自挂断千里之外的考古来电后,他便始终静立檐下,未曾移步。胸腔里的沉郁迷茫早已散去,取而代之的是一种通透厚重的笃定。盛唐古墓的文脉溯源、一静一动的传承真相、守正出新的破局之路,层层叠叠铺展在他心底,让他困扰半生的守变之争、新旧之困,终于有了清**案。
他终于知晓,苏班的革新不必无根试探,秦腔的传承不必偏执死守。黄土深处有千年正统古制为根,戏台之上有代代鲜活气韵为魂,只要溯源归正、固本求变,这门存续五代的梨园文脉,便绝不会轻易断绝。
可这份通透与笃定,并未让他彻底心安。
文脉前路的迷雾散去,藏在心底最深处、最私人的一桩心事,却在此刻愈发清晰、愈发沉重,沉沉压在他的心头,挥之不去。
那便是孙辈归期。
暮春将尽,暑气渐生,城中各大艺术院校的学期尾声悄然而至,暑假的脚步愈发临近。往年每到这个时节,苏宴州、苏千悦兄妹二人的返乡消息总会如期而至,而今年,这份归期来得格外沉静,也格外磨人。

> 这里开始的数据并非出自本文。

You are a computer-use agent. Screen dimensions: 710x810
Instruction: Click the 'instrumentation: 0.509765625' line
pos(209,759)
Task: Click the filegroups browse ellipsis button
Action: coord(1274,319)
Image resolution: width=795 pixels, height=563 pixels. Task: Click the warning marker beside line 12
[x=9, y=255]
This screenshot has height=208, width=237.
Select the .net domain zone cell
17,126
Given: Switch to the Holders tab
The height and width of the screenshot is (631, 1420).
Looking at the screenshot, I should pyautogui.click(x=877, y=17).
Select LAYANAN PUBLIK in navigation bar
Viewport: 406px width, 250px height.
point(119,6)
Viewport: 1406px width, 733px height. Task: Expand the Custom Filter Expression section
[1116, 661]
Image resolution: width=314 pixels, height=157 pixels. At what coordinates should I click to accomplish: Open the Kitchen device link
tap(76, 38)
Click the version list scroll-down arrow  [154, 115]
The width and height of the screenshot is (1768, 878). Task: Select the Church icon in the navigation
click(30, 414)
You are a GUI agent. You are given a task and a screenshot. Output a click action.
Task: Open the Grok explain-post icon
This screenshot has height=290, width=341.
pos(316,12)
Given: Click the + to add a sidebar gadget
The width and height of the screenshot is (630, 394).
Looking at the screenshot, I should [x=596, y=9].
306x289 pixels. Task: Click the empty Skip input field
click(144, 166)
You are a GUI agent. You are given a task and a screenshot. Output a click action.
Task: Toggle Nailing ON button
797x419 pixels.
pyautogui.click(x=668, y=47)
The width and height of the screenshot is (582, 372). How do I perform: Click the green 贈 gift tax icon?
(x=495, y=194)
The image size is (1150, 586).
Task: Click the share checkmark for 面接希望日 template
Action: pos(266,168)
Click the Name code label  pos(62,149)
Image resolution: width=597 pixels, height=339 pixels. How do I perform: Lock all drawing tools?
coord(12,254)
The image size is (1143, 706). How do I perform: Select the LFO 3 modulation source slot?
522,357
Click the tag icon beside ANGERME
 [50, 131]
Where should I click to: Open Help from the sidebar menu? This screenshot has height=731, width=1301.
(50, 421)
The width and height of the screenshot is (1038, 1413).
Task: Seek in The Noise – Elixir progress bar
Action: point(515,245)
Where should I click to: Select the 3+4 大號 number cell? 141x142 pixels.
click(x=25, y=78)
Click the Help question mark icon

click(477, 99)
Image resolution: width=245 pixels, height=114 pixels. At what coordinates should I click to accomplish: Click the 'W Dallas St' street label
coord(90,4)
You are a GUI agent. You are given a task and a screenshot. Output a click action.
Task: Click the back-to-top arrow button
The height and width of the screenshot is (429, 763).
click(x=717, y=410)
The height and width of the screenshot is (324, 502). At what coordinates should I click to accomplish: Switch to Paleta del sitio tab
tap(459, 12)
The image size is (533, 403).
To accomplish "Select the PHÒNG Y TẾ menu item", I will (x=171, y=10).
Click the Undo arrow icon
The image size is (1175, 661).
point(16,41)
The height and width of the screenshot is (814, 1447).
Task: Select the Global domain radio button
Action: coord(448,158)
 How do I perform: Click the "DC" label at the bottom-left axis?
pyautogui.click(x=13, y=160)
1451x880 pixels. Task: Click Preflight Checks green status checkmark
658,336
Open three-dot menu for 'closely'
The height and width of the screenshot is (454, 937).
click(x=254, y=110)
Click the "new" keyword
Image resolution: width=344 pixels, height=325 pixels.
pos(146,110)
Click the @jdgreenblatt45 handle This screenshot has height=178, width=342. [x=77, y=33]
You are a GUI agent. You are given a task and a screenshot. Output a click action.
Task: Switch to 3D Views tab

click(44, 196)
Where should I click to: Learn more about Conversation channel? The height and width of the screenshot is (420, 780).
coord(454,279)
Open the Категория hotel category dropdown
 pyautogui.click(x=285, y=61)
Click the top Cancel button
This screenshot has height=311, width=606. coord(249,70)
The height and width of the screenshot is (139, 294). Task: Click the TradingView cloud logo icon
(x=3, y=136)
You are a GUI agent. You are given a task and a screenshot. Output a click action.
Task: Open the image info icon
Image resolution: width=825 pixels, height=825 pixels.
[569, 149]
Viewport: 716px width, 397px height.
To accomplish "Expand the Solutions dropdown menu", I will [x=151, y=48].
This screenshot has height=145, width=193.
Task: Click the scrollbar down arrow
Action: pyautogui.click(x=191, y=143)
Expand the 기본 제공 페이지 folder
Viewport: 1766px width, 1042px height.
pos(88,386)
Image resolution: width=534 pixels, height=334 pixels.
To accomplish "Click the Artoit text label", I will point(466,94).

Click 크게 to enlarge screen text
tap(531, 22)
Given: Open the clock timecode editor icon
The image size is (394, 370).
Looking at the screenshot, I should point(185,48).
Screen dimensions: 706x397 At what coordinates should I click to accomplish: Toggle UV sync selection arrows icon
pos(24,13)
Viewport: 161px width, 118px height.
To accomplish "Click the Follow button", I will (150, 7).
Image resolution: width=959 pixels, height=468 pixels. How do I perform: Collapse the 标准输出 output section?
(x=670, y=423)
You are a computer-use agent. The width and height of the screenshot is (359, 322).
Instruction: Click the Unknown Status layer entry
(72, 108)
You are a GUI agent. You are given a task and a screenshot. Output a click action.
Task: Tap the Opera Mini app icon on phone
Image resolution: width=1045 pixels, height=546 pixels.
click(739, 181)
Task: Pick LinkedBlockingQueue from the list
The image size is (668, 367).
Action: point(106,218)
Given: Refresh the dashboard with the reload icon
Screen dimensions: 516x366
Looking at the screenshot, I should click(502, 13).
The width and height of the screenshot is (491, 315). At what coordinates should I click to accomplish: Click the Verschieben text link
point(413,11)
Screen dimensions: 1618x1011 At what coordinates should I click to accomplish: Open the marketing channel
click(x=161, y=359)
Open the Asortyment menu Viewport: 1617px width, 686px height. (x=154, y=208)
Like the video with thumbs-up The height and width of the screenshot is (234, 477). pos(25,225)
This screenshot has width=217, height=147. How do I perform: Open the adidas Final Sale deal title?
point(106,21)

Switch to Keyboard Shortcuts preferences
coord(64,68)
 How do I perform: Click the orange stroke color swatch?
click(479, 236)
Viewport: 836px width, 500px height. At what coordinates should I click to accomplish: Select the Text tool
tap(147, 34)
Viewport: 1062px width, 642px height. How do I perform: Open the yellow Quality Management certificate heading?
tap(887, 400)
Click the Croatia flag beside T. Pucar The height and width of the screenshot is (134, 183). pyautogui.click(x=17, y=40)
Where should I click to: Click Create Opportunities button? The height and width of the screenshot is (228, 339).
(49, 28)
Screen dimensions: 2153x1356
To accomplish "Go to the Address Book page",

白日里兄妹二人简短闲谈、温顺陪伴,看似消解了此前的观念对峙,可祖孙心底的隔阂与芥蒂,从未真正消散。一场关于传承、坚守与人生选择的拉锯,始终悬而未决。
夜里九点刚过,手机屏幕的微光,骤然划破堂屋的沉寂。
放在木桌一角的老人机,屏幕骤然亮起,光线柔和却醒目,在漆黑安静的堂屋里格外清晰。屏幕上方跳动的备注,是孙儿苏宴州的名字。
苏见闻目光微凝,缓缓抬步上前,苍老的指尖轻轻划过冰凉的屏幕,动作缓慢郑重,带着几分不易察觉的拘谨与期待。他沉默片刻,方才按下接听键,嗓音经过一夜沉静沉淀,褪去了白日的温和,多了几分深夜独思的沙哑。
“喂,宴州。”
电话那头很快传来少年沉稳清朗的嗓音,褪去了白日闲谈的温和,多了几分学业收尾的利落干脆,分寸得体、恭顺有礼,却始终隔着一层晚辈的疏离:“爷爷,跟您说一声,我们这学期课业、汇演全部收尾完毕,学校正式放暑假了。我和悦悦订好了后天的高铁票,下午到家,回来陪您住整段暑期。”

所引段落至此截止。